Nutritional Value Of Dill Weed
Providing a tangy addition to food dishes.
Fresh dill weed features green feathery fronds suitable for use as a culinary herb. It's used in pickling and pairs well with fish and eggs. The taste is similar to caraway with grass-like notes. The nutritional value of dill is low, but that doesn't make it bad for you, it provides trace amounts of vitamins, minerals and essential fatty acids, and it also confers some medicinal benefit.
A 1 g serving of fresh dill contains less than one calorie, making it a smart choice to add flavour to the foods in your meal plan without contributing much in the way of calories. Of course, with so few calories, this herb has very little in the way of macronutrients for energy. Each serving has 0.03 g of protein, 0.07 g of carbohydrates and 0.01 g of fat.
Vitamins and Minerals
Add a serving of dill weed to a recipe, and you take in 2 per cent of the daily recommended intake of vitamin A. This is a small amount, but even this contributes to healthy vision.
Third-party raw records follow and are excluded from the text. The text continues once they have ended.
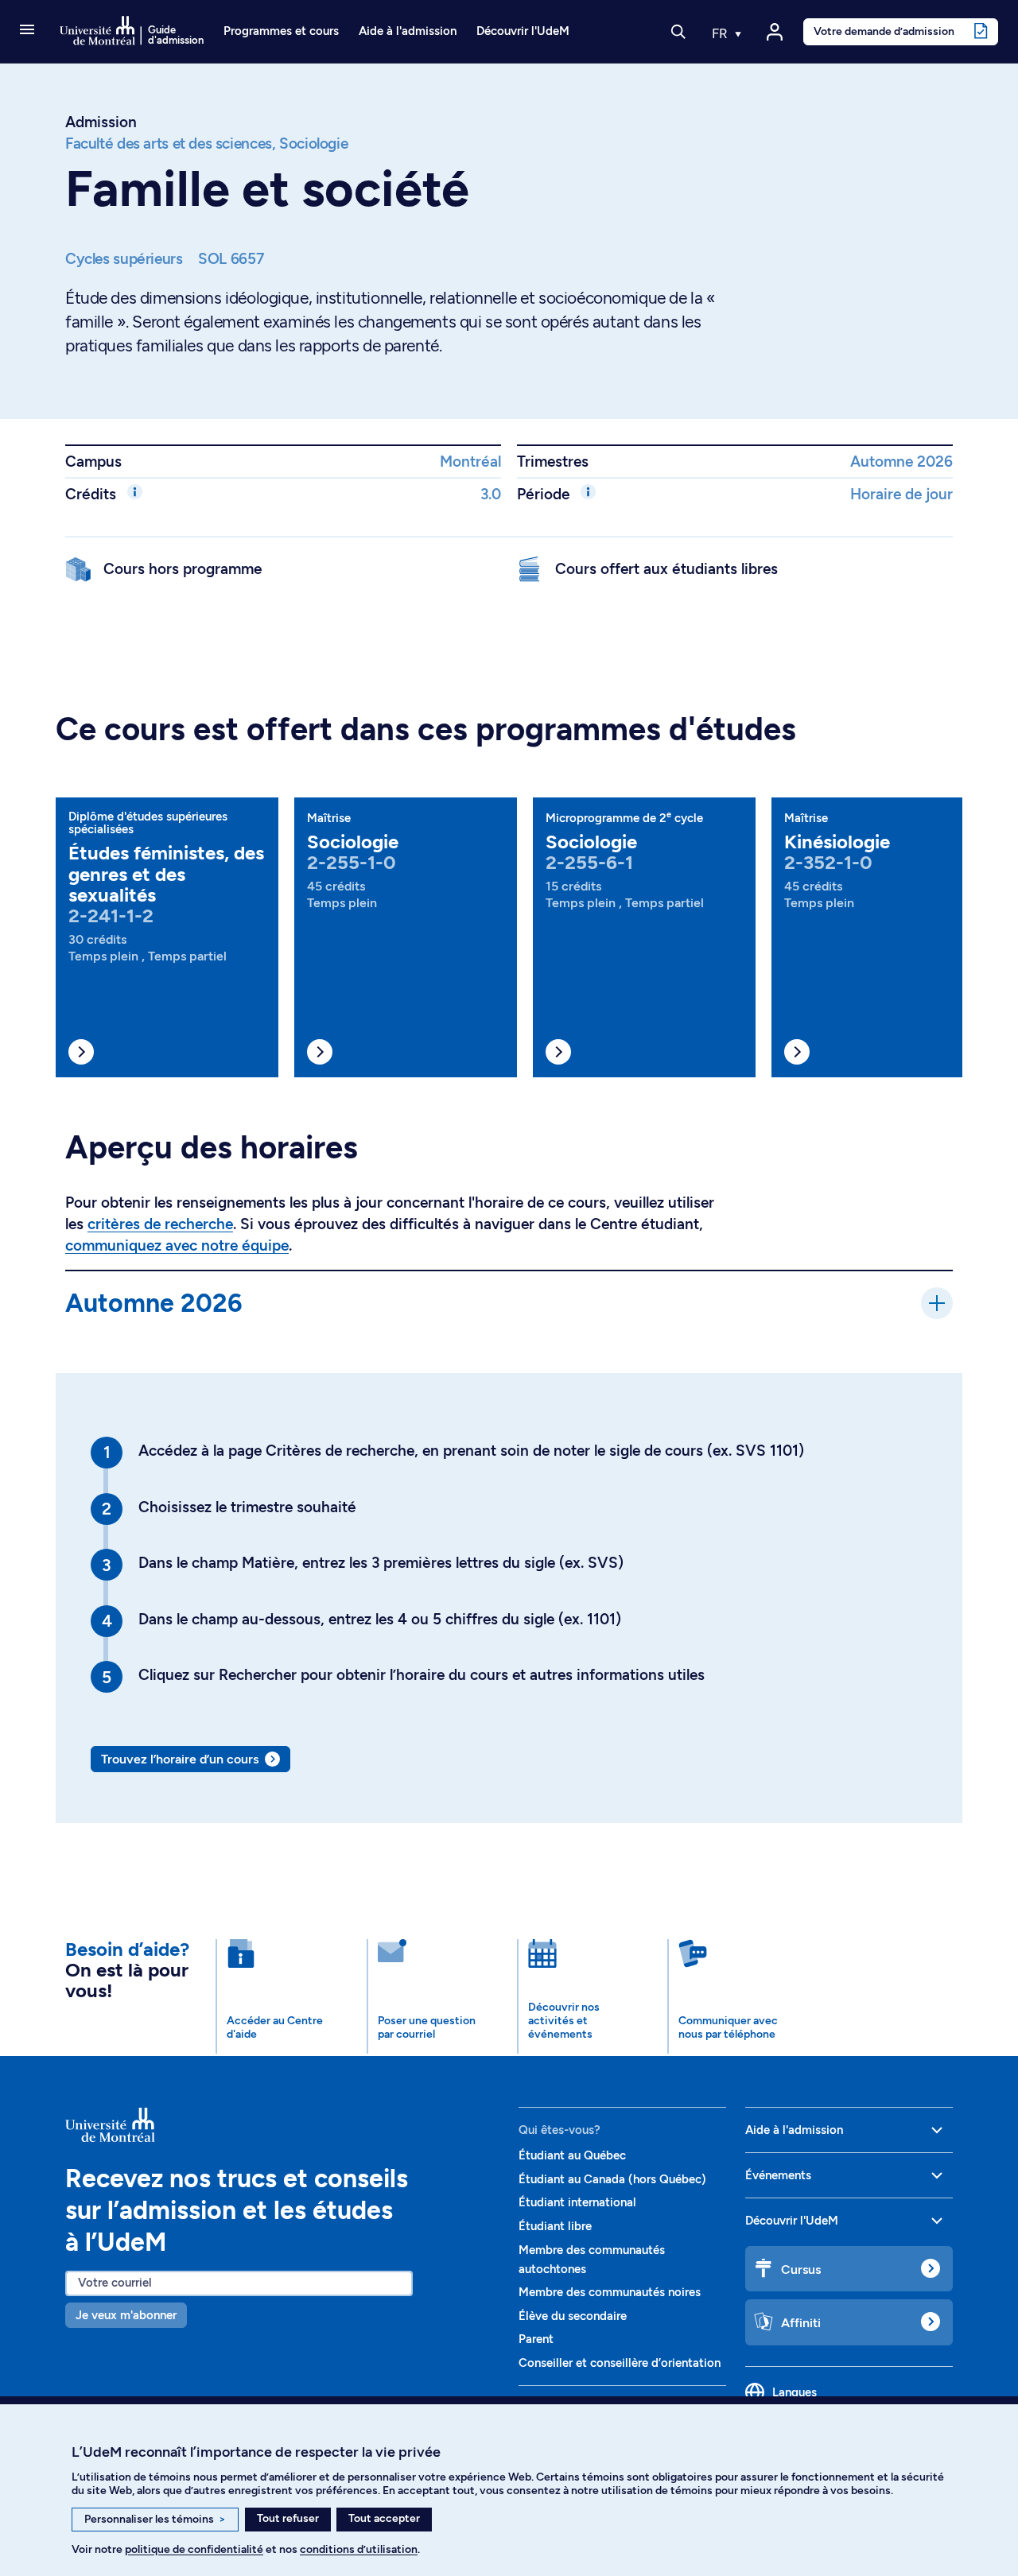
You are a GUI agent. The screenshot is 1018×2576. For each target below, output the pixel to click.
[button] (27, 31)
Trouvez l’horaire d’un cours (179, 1759)
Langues (794, 2392)
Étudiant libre (555, 2226)
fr (721, 33)
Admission (101, 122)
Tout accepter (384, 2518)
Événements (778, 2175)
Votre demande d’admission (884, 31)
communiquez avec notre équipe (177, 1245)
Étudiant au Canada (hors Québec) (612, 2179)
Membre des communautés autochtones (592, 2259)
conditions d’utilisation (359, 2549)
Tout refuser (288, 2518)
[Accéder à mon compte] (774, 32)
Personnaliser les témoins (155, 2519)
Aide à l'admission (408, 31)
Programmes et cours (281, 31)
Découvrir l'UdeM (522, 31)
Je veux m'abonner (126, 2315)
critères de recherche (160, 1224)
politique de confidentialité (194, 2549)
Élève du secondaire (573, 2316)
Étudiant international (577, 2202)
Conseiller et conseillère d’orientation (620, 2363)
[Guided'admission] (282, 2124)
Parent (536, 2339)
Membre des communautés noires (610, 2292)
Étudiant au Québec (572, 2155)
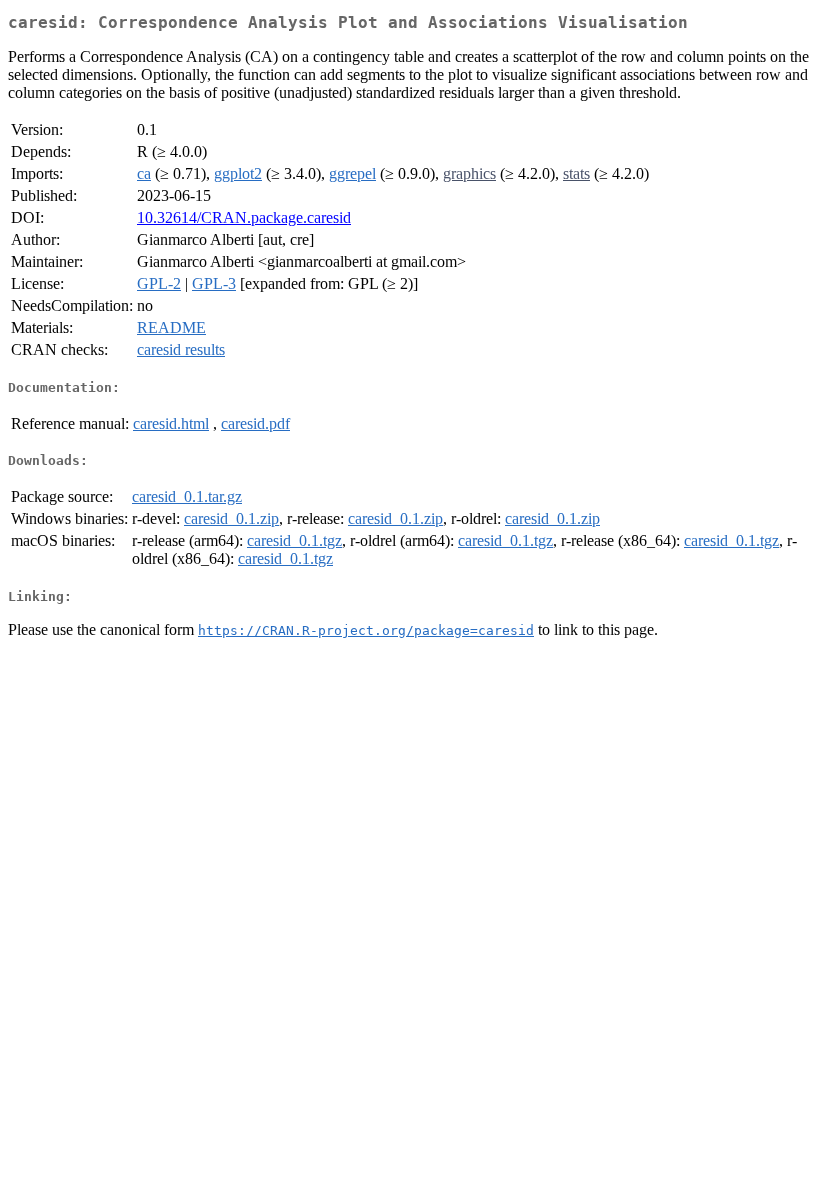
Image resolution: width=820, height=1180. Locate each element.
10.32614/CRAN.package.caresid (244, 217)
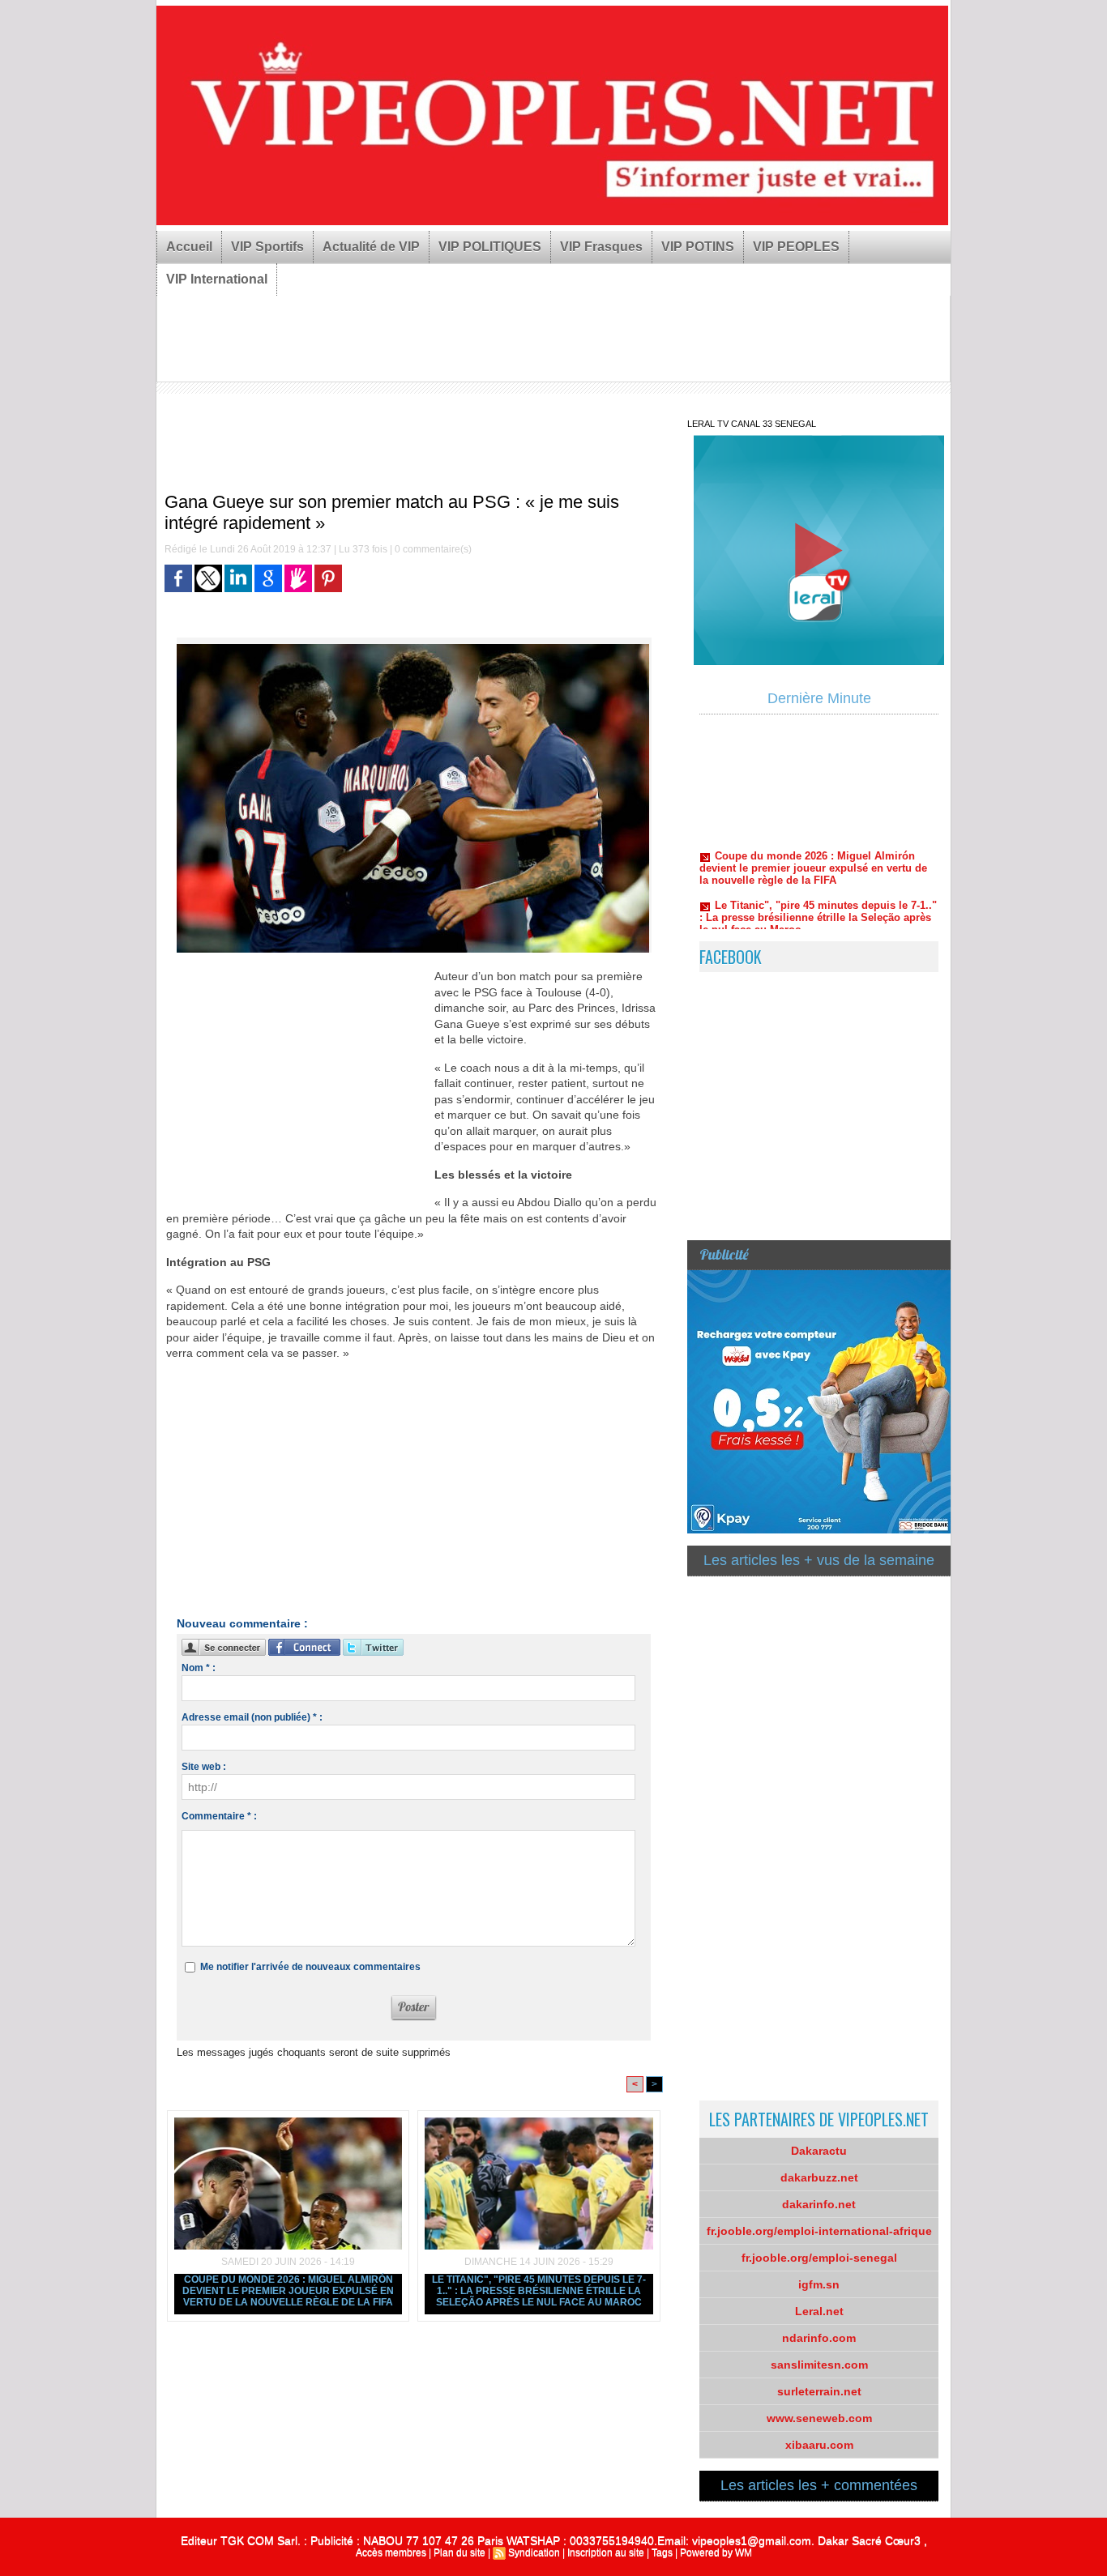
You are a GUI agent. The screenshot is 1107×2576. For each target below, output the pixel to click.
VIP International (216, 279)
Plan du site (459, 2552)
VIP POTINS (697, 247)
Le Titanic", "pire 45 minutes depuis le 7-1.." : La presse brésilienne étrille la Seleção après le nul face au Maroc (539, 2291)
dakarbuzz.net (819, 2177)
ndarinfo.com (819, 2337)
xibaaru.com (819, 2444)
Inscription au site (605, 2552)
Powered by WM (716, 2552)
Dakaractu (819, 2150)
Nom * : (199, 1668)
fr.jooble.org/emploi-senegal (819, 2257)
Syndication (534, 2552)
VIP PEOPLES (796, 247)
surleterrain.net (819, 2391)
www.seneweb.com (819, 2418)
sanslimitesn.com (819, 2364)
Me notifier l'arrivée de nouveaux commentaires (310, 1967)
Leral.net (819, 2311)
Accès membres (391, 2552)
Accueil (189, 247)
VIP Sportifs (267, 247)
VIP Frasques (601, 247)
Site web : (204, 1766)
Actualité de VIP (371, 247)
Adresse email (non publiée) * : (252, 1717)
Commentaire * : (219, 1816)
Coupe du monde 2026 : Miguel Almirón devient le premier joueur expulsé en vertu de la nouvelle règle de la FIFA (288, 2291)
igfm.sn (819, 2284)
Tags (662, 2552)
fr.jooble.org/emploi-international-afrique (819, 2230)
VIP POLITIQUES (489, 247)
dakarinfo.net (819, 2204)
Vitamin A helps reduce the risk of night blindness and macular degeneration. One serving of this herb also provides 1 per cent of the vitamin C you need daily, as well as 1 per cent of the manganese.
Eating dill introduces small amounts of essential fatty acids into your diet that are useful for your cognitive and heart function. In fact, an article published in the July 2004 issue of "American Family Physician" notes that getting adequate amounts of omega-3 fatty acids reduces mortality for people with heart disease. You need much more than the amount in dill, each serving provides 0.1 mg of omega-3 fatty acids and 0.8 mg of omega-6 fatty acids. The University of Maryland Medical Centre’s suggested dosage of essential fatty acids stands at 1 g to 4 g daily.